Saint Peter and Paul Church (Sinan Pasha Mosque), Famagusta: A Forgotten Gothic Moment in Northern Cyprus
Inferno, Volume IX, 2004
When Pope Urban II called the Council of Clermont in 1095, and in so doing ordered the start of the Crusades to the Holy Land, it was neither obvious nor predictable what the consequences for Cyprus might be. Within a century the island had been gifted to the French and thus embarked on a millennium which subjected the indigenous population, by way of commerce and occupation, to Lusignan, Venetian, Genoan, Ottoman and British sociopolitical influence. As a consequence there remains today a cultural and aesthetic eclecticism which manifests itself in the rich juxtaposition of styles and influences apparent in the buildings which stand as the monolithic legacies of these ideological rivalries and power struggles.
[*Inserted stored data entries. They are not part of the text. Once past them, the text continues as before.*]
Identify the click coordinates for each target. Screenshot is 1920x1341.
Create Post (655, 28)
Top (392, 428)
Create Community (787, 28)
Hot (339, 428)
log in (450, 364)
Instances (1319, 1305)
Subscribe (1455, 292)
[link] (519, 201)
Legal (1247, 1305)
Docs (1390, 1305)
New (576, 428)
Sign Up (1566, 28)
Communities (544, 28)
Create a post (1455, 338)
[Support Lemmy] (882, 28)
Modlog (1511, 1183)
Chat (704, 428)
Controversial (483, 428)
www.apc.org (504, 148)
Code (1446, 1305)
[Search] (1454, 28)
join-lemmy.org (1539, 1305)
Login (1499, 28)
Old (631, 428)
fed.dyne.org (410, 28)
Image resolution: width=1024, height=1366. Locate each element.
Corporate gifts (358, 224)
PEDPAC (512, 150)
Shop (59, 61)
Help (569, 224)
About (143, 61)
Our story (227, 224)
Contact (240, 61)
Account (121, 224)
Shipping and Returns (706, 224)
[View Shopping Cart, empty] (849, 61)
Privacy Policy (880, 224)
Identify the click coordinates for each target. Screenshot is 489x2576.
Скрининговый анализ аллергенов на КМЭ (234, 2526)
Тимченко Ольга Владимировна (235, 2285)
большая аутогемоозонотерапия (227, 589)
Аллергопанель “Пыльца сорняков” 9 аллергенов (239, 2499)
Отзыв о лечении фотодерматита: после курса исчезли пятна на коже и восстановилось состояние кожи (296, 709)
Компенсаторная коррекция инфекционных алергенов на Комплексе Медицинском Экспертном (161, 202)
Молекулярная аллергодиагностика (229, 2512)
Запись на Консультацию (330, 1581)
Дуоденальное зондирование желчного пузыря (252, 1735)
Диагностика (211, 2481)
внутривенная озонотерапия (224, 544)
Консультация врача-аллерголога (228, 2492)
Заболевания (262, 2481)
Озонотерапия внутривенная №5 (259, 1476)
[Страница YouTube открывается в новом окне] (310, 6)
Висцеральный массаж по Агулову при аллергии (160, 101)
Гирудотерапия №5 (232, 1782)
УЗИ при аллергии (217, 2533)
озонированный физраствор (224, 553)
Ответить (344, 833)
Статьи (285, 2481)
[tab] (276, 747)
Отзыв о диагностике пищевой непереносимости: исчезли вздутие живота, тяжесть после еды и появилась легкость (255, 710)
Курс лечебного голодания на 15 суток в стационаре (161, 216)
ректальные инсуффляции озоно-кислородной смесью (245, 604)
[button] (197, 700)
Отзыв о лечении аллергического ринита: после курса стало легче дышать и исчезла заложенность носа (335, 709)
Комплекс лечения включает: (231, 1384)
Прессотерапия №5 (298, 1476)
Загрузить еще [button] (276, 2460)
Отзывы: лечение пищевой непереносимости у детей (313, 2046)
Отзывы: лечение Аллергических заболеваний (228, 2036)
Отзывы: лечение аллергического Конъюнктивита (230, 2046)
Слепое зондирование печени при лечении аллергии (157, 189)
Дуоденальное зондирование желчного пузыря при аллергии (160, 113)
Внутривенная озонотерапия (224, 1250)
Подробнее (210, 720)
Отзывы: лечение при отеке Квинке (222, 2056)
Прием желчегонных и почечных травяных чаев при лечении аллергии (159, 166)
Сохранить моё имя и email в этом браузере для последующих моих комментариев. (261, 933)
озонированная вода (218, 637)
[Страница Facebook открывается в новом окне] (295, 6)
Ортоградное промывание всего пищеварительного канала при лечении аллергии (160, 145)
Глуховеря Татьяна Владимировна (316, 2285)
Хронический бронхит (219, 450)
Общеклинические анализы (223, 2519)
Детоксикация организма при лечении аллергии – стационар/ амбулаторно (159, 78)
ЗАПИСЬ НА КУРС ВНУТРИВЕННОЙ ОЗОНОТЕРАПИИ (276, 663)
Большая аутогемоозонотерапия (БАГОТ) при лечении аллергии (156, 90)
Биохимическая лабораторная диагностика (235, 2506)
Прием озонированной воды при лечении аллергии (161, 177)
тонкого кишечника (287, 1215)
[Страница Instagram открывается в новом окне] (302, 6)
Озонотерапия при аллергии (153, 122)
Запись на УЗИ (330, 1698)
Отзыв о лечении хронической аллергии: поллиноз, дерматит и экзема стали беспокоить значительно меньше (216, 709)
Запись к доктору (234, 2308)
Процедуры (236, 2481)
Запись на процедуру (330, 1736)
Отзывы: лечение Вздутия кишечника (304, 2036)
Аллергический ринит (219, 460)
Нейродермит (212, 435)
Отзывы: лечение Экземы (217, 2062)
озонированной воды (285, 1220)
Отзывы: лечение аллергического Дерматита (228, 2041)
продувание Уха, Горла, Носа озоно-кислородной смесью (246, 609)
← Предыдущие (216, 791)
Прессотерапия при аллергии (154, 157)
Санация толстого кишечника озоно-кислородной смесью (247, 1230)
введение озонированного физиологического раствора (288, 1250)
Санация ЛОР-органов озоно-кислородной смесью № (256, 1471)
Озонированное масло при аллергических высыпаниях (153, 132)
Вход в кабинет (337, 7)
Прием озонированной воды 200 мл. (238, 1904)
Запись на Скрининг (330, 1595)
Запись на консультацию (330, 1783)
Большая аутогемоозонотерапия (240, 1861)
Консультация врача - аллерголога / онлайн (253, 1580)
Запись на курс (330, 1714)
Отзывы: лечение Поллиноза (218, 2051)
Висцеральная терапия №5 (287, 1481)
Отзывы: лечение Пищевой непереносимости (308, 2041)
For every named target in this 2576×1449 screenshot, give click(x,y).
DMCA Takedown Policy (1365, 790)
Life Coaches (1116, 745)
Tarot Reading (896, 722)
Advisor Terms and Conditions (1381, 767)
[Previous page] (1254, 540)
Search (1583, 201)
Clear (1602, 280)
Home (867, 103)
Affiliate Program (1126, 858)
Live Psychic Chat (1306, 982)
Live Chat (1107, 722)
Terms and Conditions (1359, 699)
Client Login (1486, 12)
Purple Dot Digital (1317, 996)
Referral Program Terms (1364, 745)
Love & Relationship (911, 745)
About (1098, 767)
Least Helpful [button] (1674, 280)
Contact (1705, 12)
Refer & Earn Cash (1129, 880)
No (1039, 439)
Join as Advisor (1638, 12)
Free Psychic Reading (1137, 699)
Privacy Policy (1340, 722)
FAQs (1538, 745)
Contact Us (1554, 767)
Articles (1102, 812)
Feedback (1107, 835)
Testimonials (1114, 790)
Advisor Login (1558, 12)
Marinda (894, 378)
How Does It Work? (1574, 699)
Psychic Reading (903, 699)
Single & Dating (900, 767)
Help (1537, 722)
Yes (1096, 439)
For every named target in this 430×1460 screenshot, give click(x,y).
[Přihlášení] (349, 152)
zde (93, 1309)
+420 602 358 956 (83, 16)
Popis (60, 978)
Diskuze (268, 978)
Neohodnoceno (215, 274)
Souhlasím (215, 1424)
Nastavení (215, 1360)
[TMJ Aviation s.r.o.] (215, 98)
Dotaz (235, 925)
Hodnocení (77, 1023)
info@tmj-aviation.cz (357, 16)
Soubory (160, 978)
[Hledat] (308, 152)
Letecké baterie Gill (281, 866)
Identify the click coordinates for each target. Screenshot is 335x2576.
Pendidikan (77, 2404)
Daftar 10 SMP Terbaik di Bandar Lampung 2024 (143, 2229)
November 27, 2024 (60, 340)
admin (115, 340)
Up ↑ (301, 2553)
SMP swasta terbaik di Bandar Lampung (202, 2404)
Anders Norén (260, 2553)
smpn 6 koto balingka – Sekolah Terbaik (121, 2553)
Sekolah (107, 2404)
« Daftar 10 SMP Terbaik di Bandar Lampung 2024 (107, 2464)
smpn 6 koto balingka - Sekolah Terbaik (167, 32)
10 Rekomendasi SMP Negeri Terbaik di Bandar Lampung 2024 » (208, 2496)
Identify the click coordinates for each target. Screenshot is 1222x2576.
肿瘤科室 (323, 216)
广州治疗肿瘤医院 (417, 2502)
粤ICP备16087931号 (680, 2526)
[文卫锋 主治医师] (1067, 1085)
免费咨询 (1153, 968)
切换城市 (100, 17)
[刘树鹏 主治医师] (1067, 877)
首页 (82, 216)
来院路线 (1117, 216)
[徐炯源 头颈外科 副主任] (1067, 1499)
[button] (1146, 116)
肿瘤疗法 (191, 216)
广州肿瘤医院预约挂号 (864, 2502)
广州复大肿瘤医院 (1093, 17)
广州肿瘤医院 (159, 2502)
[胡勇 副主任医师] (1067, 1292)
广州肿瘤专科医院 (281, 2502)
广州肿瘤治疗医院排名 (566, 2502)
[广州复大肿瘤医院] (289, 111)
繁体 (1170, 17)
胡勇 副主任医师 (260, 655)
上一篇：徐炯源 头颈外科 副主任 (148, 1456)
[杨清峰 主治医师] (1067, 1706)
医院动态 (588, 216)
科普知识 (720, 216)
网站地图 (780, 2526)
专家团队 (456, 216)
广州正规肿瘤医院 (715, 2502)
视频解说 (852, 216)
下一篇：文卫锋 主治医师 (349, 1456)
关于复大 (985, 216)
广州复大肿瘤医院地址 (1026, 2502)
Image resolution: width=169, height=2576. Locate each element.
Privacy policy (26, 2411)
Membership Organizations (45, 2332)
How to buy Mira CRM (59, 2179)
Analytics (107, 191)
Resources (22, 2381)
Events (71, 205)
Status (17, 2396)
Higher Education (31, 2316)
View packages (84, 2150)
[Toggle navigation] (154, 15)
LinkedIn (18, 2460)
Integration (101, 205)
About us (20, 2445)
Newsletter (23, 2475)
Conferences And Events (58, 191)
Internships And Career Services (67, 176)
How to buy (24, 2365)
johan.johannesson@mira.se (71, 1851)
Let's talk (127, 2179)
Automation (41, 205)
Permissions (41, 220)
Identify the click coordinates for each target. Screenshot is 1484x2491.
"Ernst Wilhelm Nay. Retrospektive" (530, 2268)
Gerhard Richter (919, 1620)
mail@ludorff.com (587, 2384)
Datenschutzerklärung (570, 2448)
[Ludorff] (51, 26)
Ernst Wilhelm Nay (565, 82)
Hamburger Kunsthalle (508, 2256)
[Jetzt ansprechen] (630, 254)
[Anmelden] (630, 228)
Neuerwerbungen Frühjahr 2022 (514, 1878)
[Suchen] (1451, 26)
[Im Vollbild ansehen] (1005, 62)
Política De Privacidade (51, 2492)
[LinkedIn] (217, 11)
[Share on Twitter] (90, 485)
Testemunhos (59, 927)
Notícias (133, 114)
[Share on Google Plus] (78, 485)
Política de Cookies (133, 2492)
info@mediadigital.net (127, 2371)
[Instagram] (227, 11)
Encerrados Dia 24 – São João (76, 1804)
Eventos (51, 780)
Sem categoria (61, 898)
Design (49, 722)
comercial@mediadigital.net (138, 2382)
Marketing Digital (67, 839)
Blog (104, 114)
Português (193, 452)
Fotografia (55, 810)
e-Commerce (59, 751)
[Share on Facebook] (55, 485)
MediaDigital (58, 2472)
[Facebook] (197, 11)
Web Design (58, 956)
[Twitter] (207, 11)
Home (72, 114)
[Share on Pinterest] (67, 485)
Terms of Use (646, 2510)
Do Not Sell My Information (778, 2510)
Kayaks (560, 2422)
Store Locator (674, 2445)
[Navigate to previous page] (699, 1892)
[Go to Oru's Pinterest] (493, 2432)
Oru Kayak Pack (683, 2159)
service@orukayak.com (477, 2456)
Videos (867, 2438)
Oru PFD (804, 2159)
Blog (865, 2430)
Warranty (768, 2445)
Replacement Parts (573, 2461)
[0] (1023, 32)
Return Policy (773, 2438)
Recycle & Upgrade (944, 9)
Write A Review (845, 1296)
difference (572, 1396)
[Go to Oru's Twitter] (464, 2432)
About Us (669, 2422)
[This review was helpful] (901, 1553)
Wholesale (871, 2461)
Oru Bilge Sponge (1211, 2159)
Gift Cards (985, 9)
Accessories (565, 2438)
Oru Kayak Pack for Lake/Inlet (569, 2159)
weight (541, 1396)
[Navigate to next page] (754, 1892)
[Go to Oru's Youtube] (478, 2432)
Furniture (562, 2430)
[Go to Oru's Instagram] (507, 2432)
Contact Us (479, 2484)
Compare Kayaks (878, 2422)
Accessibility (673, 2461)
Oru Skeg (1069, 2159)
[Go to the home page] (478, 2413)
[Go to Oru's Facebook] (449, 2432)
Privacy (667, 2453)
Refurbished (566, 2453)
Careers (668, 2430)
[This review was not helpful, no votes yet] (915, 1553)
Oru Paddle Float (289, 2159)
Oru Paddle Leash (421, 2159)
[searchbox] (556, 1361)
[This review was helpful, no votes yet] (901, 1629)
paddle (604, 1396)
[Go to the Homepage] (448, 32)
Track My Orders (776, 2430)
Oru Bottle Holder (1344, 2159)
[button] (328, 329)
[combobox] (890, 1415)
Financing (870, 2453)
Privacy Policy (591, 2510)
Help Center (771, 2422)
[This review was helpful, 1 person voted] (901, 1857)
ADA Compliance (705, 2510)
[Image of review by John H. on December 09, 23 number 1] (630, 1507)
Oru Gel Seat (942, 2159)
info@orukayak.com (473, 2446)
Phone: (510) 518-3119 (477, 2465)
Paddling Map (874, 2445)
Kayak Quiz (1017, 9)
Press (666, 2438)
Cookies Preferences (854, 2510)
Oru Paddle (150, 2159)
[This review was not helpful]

Lawrence Durrell, one of the islands most celebrated literary residents, succinctly described this phenomenon in the 1950s:
Different invasions weathered and eroded it [Cyprus], piling monument upon monument. The contentions of monarchs and empires have stained it with blood, have wearied and refreshed its landscape repeatedly with mosques and cathedrals and fortresses. In the ebb and flow of histories and cultures it has time and time again been a flashpoint where Aryan and Semite, Christian and Mosiem (sic), met in a death embrace.